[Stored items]
^^^^^^^^^^^^^^^^

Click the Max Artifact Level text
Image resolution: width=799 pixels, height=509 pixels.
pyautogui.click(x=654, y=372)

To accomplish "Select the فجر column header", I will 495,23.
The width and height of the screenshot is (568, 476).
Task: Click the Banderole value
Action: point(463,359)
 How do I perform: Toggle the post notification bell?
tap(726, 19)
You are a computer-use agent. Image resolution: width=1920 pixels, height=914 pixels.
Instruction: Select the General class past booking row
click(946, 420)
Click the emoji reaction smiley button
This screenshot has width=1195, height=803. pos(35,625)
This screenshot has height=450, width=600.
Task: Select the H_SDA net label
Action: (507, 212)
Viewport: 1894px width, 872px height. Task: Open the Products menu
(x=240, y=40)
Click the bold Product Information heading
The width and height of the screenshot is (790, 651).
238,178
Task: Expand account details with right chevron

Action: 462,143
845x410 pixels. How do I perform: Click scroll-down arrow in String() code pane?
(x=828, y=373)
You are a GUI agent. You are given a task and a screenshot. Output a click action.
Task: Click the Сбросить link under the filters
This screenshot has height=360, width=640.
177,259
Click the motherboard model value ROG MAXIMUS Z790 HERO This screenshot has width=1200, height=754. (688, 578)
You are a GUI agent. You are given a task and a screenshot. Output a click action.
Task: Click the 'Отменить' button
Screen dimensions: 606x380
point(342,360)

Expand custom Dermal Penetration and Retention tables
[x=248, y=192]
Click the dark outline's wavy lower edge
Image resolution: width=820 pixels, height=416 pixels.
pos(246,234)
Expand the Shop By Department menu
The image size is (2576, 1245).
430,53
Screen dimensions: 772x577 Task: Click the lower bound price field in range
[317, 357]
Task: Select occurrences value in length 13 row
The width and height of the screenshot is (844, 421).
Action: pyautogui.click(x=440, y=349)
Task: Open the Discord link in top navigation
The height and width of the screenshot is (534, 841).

^^^^^^^^^^^^^^^^

AIM OF THE EXERCISE >>
Could you retype all of the entries exactly, leaving none out?

ANSWER TO THIS TASK >>
Click the Max Artifact Level text
Image resolution: width=799 pixels, height=509 pixels.
pyautogui.click(x=654, y=372)

To accomplish "Select the فجر column header", I will 495,23.
The width and height of the screenshot is (568, 476).
Task: Click the Banderole value
Action: point(463,359)
 How do I perform: Toggle the post notification bell?
tap(726, 19)
You are a computer-use agent. Image resolution: width=1920 pixels, height=914 pixels.
Instruction: Select the General class past booking row
click(946, 420)
Click the emoji reaction smiley button
This screenshot has width=1195, height=803. pos(35,625)
This screenshot has height=450, width=600.
Task: Select the H_SDA net label
Action: (507, 212)
Viewport: 1894px width, 872px height. Task: Open the Products menu
(x=240, y=40)
Click the bold Product Information heading
The width and height of the screenshot is (790, 651).
238,178
Task: Expand account details with right chevron

Action: 462,143
845x410 pixels. How do I perform: Click scroll-down arrow in String() code pane?
(x=828, y=373)
You are a GUI agent. You are given a task and a screenshot. Output a click action.
Task: Click the Сбросить link under the filters
This screenshot has height=360, width=640.
177,259
Click the motherboard model value ROG MAXIMUS Z790 HERO This screenshot has width=1200, height=754. (688, 578)
You are a GUI agent. You are given a task and a screenshot. Output a click action.
Task: Click the 'Отменить' button
Screen dimensions: 606x380
point(342,360)

Expand custom Dermal Penetration and Retention tables
[x=248, y=192]
Click the dark outline's wavy lower edge
Image resolution: width=820 pixels, height=416 pixels.
pos(246,234)
Expand the Shop By Department menu
The image size is (2576, 1245).
430,53
Screen dimensions: 772x577 Task: Click the lower bound price field in range
[317, 357]
Task: Select occurrences value in length 13 row
The width and height of the screenshot is (844, 421).
Action: pyautogui.click(x=440, y=349)
Task: Open the Discord link in top navigation
The height and width of the screenshot is (534, 841).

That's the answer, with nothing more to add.